Autrement appelé débordement de pile en terminologie française, un buffer overflow est une attaque classique consistant à exploiter la mauvaise gestion de la pile mémoire (réservation et relâche des espaces mémoires) dans un programme. La personne malveillante envoie délibérément trop d'informations dans un champs ou une variable spécifique, entraînant un dépassement de la zone mémoire allouée à cette variable. La personne malveillante peut alors obtenir des droits d'accès élevés ou disposer du code exécutable malicieux dans la zone de mémoire débordée.


+ d'infos :

En informatique, un dépassement ou débordement de tampon (en anglais, buffer overflow) est un bogue pouvant être exploité pour violer la politique de sécurité d’un système. Cette technique est couramment utilisée par les pirates informatiques.

Lorsque le bogue est provoqué inintentionnellement, le comportement de la machine devient complètement imprévisible. Cela se manifeste souvent par un blocage du programme, voire de tout le système, s’il est mal conçu.

Lorsque le bogue est exploité à des fins malveillantes, la stratégie du pirate est de détourner le programme bogué en lui faisant exécuter un code externe, hostile ou non.

Plus techniquement, le principe est de profiter de l’accès à certaines variables du programme, souvent par le biais de fonctions telles scanf() (analyse de chaîne de caractères) ou strcpy() (copie de chaîne de caractères) en langage C, qui ne contrôlent pas la taille de la chaîne à enregistrer dans un tampon, afin d’écraser la mémoire du processeur jusqu’à l’adresse de retour de la fonction en cours d’exécution.
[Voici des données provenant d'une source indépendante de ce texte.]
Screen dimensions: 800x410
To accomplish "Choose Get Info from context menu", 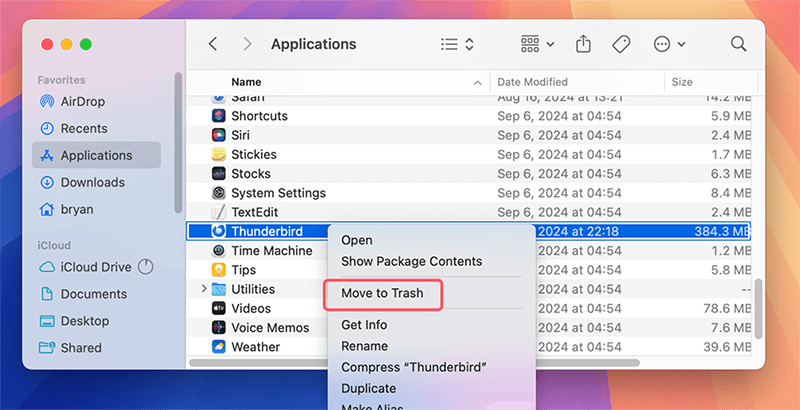I will click(x=364, y=325).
On peut ainsi choisir quelles seront les prochaines instructions exécutées par le processeur. Le code introduit est généralement exécuté avec les droits du programme détourné.

Afin d’éviter ces dépassements, certaines fonctions ont été réécrites pour prendre en paramètre la taille du buffer dans lequel les données sont copiées, et éviter ainsi de copier plus qu’il ne contient. Ainsi strncpy() est une version de strcpy() qui prend la taille du buffer. Dès que les techniques de débordement de tampon commencèrent à se généraliser, l’équipe de FreeBSD cessa tout nouveau développement pendant plusieurs mois afin de colmater toutes les brèches de ce genre dans leur code source. Celle de Linux temporisa un peu plus.

Prévention:
Pour se prémunir de telles attaques, plusieurs options sont offertes au programmeur. Les différentes techniques de prévention font débat. En voici quelques-unes :
Utiliser un autre langage que le C/C++ qui ne comprend aucun mécanisme de vérification de dépassement des bornes. Utiliser éventuellement des bibliothèques ou programmes externes qui permettent en mode développement de tester les cas « litigieux ».
Bannir de son utilisation les fonctions dites « non protégées ». Préférer par exemple strncpy à strcpy qui effectue un contrôle de taille. Les compilateurs récents peuvent prévenir le programmeur s’il utilise des fonctions « à risque », même si l’exploitation reste possible.
Protéger, côté système, la pile :
Rendre la pile non exécutable.
Mettre en place un mécanisme de vérification de la pile, le principe est de stocker une clé, générée à l’exécution entre la fin de la pile et la valeur de retour. Si cette clé est modifiée, l’exécution est avortée (disponible en option dans les compilateurs C récents - éventuellement avec recours à des patchs). La principale critique étant que l’appel de fonction est ralenti.

Aucune de ces solutions ne s’est pour l’instant imposée dans le monde du développement industriel. Pourtant, ces attaques représentent une part encore importante des failles permettant le développement de vers ou virus.